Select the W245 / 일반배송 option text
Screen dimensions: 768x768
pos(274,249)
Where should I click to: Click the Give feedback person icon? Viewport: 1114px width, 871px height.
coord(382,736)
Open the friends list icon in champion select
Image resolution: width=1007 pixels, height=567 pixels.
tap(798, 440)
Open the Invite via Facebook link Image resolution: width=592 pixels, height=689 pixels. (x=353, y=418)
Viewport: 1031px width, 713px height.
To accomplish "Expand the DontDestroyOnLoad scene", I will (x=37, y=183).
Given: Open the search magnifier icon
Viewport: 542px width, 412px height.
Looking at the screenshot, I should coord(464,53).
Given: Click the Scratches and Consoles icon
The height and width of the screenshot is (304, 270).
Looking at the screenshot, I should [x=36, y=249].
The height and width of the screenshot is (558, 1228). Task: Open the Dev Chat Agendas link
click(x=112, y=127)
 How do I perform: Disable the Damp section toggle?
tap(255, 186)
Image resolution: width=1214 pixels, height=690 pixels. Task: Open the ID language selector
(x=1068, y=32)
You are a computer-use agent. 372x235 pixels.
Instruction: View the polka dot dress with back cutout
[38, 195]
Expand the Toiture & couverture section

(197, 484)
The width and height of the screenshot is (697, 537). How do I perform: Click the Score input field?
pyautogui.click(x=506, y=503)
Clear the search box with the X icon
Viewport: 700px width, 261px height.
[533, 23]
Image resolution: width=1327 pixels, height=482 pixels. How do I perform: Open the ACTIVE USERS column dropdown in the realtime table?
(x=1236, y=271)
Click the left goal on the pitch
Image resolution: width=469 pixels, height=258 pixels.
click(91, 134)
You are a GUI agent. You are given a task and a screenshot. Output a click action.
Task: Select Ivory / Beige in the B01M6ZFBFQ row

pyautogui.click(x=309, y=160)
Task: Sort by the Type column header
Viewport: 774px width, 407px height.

______________________________

TASK GOAL: Your task is to list each line of the records with the word "agent".

SOLUTION TO THIS EXERCISE:
You are a computer-use agent. 372x235 pixels.
You are a GUI agent. You are given a task and a screenshot. Output a click action.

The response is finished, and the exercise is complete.